Catherine McClung

Considering herself blessed to combine work with her passion, Catherine McClung’s paintings are a record of her observations of nature. Growing up in Toronto, Canada, her mother taught her all the names of the flowers in her modest backyard. “I recall my first spectacular bird sighting as if it were yesterday – it was a Baltimore oriole, with brilliant yellow-orange feathers framed with black markings.”
     Her family moved to the United States when she was a teenager and she continued her education at Eastern Michigan University. Throughout college she led an elementary age, summer program called “Nature Adventure.” One summer while teaching arts and crafts classes to adults and children at a local art supply store, she began to see other people enjoy her work. “I would decorate the windows with crafts that I had made to encourage others to buy the art supplies. I placed the paintings of birds I had done on barn wood and driftwood in the store window…people came into the store asking to buy the paintings.”

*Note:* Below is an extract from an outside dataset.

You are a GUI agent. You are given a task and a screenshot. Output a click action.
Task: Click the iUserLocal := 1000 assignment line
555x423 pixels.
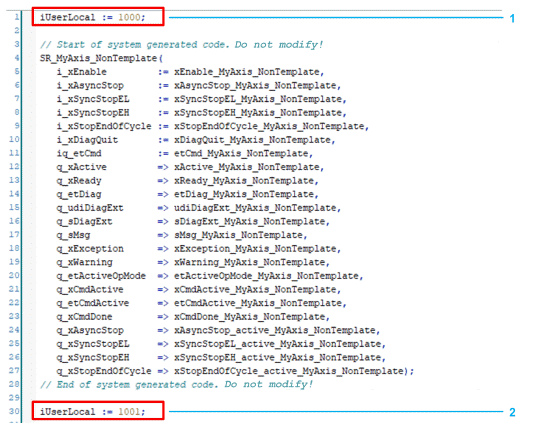point(92,17)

      After starting a family, McClung looked for a business that she could do from home. With some encouragement from a friend and few successful sales, she began painting watercolor paintings on watercolor paper. For the next 30 plus years she would teach herself to paint. She has published over 80 limited edition prints with many sell outs. Her work has been licensed for several commercial products including collector plates, dinnerware, and ornaments. She has been asked to design bird posters for the Department of Natural Resources of seven states. Her illustrations grace the pages of the children’s book “The Far Flung Adventures of Homer the Hummer” which helped to tell the story of the amazing and perilous year in the life of a ruby-throated hummingbird.
     With a move to west Michigan in 2005 she realized that she would spend the rest of her life painting her new neighbors residing in the woods, waters, and meadows surrounding her. “Walking every day helps to center me on the natural world. Every time I step out the door or look out the window, I am reminded of God’s greatness.”